El estreno de Cazafantasmas (2016) me ha hecho pensar en el tremendo encanto de una franquicia relativamente escasa. ¿Es pura nostalgia? ¿Qué tienen Los Cazafantasmas (1984) que ha mantenido intacto su atractivo durante más de 30 años? A diferencia de otras sagas con mayor recorrido cinematográfico -con varias secuelas más- esta se apoya casi únicamente en su película fundacional, un auténtico clásico ochentero. Una secuela olvidable y un par de series de animación son el escaso material que ha tenido el aficionado para mantener vivo el recuerdo de estos personajes. ¿Qué pasa entonces? ¿Por qué molan? Aquí va mi teoría personal, y probablemente completamente equivocada, sobre el asunto.
Primero lo obvio. Los Cazafantasmas conjuga una serie de aciertos que la convierten en un producto tremendamente atractivo. Empezando por el logo, ese fantasmilla atrapado en el signo de prohibido que resulta absolutamente icónico y sintético. Estéticamente es simpático y contundente. Ninguna otra franquicia ochentera tiene un logo tan reconocible. Ocurre lo mismo con su canción principal: el éxito pop de Ray Parker Jr -él único que ha tenido el pobre hombre- es una canción pegadiza que atrapa de forma espectacular el espíritu de la película: chorra, pero con un punto épico. Sobre estos dos elementos de merchandising, Ghostbusters ha conseguido en gran medida permanecer vigente en la cultura popular. Pero si hablamos de la película en sí, hay que decir que, aunque es percibida claramente como una comedia, Los Cazafantasmas funciona como una aventura de fantasía más que competente. Tiene un high-concept tremendamente original -aunque haya precedentes de la idea- que se presentaba como algo diferente, novedoso y fresco. La película traslada un tema clásicamente gótico, como los espectros y las apariciones, a coordenadas urbanas, contemporáneas y cotidianas. Además, aborda la temática desde una perspectiva de ciencia ficción suave, que utiliza en el diseño de los trajes, las mochilas, los rayos de protones y las trampas para fantasmas. Siendo una comedia, todo esto podría haberse plasmado en la pantalla de una forma caricaturesca, pero los efectos especiales de la película fueron soberbios para la época y aunque hoy hayan sido superados, siguen atesorando mucho encanto por estar estupendamente diseñados. ¿Y qué me decís del fin del mundo al que se enfrentan los protagonistas? Aquello parece la portada de un disco heavy ochentero, en una azotea art déco, con luces de neón y niebla de máquina de humo. Insuperable. Pero todo esto ya lo sabíais.

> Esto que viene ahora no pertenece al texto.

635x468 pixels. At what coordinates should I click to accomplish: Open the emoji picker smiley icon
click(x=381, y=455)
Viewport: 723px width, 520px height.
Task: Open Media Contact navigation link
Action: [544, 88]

Para mí, lo que hace diferente a Los Cazafantasmas es la decisión de colocar a Bill Murray como protagonista. Su personaje, Peter Venkman, es el escéptico del grupo, lo que le convierte en la voz del espectador que, lógicamente, no se cree nada de las explicaciones pseudocientíficas, fantasiosas y parapsicológicas de los dos nerds que son Egon Spengler -Harold Ramis, guionista de esta y director de Atrapado en el tiempo (1993)- y Ray Stevens -Dan Aykroyd, autor de la idea original y del guión-. Pero el personaje de Bill Murray es algo más que eso. Su escepticismo le lleva, casi casi, a romper la cuarta pared. Siempre he pensado que Venkman sabe que es el protagonista de una película. O que Bill Murray no interpreta a Peter Venkman sino a sí mismo, incrustado en una película. Murray siempre está haciendo bromas, nunca parece demasiado preocupado por los peligros que corre y confía plenamente en que al final se quedará con la chica -una espectacular Sigourney Weaver-. El rol de Murray es casi postmoderno y, salvando las distancias, equiparable a Buggs Bunny, Groucho Marx, el Ash (Bruce Campbell) de El ejército de las tinieblas (Sam Raimi, 1992) o el reciente Deadpool (2016). Murray "juega" a estar en una película que no es estrictamente una comedia, sino una aventura fantástica -con humor- en la que los demás personajes se comprometen seriamente con la historia, aunque resulten graciosos. O, precisamente, resultan graciosos por ello, por la mirada burlona que les regala Murray. En Los Cazafantasmas hay escenas terroríficas, unos efectos especiales creíbles y un sense of wonder que mete al espectador de lleno en el film. Pero Murray se lo toma todo a cachondeo: poco le falta para mirar directamente a cámara. Él es lo que coloca a la película como un clásico imperecedero, irónico y moderno, sin llegar nunca a ser una parodia del blockbuster veraniego que ya imperaba en 1984. Ese tono, ese equilibrio tan difícil de conseguir, es lo que hace grande a Los Cazafantasmas.